Pay attention to how potential co-founders handle pressure and conflict. Do they stay calm when plans fall apart? Can they have tough conversations without becoming defensive? Do they admit mistakes, or deflect blame?

“Startups are emotional roller coasters,” Dillon notes. “You need people who can stay grounded when things get tough, who can communicate clearly under stress, and who genuinely care about the team’s success as much as their own.”

Look for strong conflict resolution skills. Early-stage companies face constant challenges, such as limited resources, changing priorities, competing opinions. Team members who can navigate disagreements constructively and move forward together are invaluable.

4. Align on Shared Goals Early

If one founder is building for a quick acquisition while another wants to create a lasting legacy company, that misalignment will eventually tear the team apart.

Before committing to co-founders or early hires, have explicit conversations about what success looks like. What are your personal goals? What are you willing to sacrifice? How do you want to build this company?

Testing Team Compatibility Before You Commit

Smart entrepreneurs don’t make permanent commitments based solely on interviews. They test compatibility first.

“Think of it like dating before marriage,” Dillon suggests. “Work together on a small project first. See how you communicate, make decisions, and handle disagreements when there’s actually something at stake.”

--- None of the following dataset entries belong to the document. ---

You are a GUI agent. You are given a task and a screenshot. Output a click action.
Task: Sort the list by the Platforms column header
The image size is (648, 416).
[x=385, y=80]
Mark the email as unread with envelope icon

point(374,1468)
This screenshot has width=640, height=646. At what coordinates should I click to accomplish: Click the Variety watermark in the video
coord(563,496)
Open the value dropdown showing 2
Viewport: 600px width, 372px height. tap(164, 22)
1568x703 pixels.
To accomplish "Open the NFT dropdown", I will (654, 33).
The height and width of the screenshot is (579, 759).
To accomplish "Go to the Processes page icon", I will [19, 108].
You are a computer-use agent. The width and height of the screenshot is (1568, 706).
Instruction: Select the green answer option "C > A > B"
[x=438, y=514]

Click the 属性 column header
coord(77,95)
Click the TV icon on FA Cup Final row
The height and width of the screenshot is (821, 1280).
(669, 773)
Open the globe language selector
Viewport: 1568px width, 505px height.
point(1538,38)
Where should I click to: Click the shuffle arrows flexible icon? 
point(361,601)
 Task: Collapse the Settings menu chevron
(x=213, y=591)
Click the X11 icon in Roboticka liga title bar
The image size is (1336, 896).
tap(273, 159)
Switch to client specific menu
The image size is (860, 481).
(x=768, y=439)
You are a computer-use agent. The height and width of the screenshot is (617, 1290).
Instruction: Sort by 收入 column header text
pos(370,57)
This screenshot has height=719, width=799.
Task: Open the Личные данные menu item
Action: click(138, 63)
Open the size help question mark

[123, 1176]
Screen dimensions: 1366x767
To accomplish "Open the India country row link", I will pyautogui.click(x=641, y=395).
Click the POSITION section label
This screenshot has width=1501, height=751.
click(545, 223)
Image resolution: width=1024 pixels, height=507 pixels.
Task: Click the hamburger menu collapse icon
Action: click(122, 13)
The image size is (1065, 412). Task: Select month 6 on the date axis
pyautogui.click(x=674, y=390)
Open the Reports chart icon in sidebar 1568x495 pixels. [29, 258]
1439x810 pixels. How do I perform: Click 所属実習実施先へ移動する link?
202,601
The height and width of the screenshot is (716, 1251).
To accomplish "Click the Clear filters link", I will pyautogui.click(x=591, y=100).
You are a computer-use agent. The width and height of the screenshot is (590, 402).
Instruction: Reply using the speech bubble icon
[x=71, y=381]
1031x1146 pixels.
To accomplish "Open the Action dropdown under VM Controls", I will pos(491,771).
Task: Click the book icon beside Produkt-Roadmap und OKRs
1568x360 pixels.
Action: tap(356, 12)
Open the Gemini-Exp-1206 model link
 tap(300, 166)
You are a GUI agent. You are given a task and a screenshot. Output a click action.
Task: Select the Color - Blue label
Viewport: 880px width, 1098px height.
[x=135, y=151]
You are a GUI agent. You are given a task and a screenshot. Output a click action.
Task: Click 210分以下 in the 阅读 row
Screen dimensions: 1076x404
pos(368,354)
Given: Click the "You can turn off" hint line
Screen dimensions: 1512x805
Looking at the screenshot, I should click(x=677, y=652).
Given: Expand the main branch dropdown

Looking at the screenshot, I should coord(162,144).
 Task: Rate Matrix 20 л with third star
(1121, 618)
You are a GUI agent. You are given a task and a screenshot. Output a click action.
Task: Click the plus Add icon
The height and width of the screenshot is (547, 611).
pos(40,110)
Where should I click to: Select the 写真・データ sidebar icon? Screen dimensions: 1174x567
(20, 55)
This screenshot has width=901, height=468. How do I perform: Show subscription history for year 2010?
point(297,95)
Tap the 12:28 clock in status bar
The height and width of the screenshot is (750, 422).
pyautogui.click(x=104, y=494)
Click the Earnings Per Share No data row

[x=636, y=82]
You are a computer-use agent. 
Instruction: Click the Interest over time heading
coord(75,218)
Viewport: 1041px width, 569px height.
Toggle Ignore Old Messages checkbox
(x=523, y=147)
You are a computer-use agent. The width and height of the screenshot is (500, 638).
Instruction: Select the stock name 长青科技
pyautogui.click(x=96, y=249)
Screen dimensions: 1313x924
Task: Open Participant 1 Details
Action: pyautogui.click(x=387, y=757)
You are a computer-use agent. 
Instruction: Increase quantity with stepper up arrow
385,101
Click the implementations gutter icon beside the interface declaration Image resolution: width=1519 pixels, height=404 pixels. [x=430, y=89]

Trial projects are one of the best ways to evaluate potential partners. Collaborate on a consulting project, build a prototype together, or spend a few weeks working side-by-side on a specific challenge. You’ll quickly discover whether your working styles mesh or clash.

Establish open communication frameworks from day one. Create regular check-ins where team members can voice concerns and share feedback. Make it safe to disagree. Encourage honest conversations before small issues become major conflicts.

Shared vision exercises can reveal compatibility too. Sit down together and map out where you see the company in one, three, and five years. Talk about personal goals alongside business goals. If these visions diverge significantly, it’s better to discover that before you’re legally and financially bound together.

Patrick Dillon, founder of WISE Digital Partners, commented:

“Your first five to ten hires will define your company culture and scalability for years to come. These people will set the tone for how your organisation communicates, solves problems, and grows.

“I’ve seen startups with brilliant ideas fail because their early team couldn’t work together effectively. And I’ve watched companies with decent ideas thrive because they built strong, cohesive founding teams.

“The culture you create in those first months becomes incredibly difficult to change later. If you hire people who value transparency, collaboration, and accountability from the start, those principles become embedded in everything you do. But if you compromise on team fit early on, you’ll spend years trying to fix cultural problems that could have been avoided.”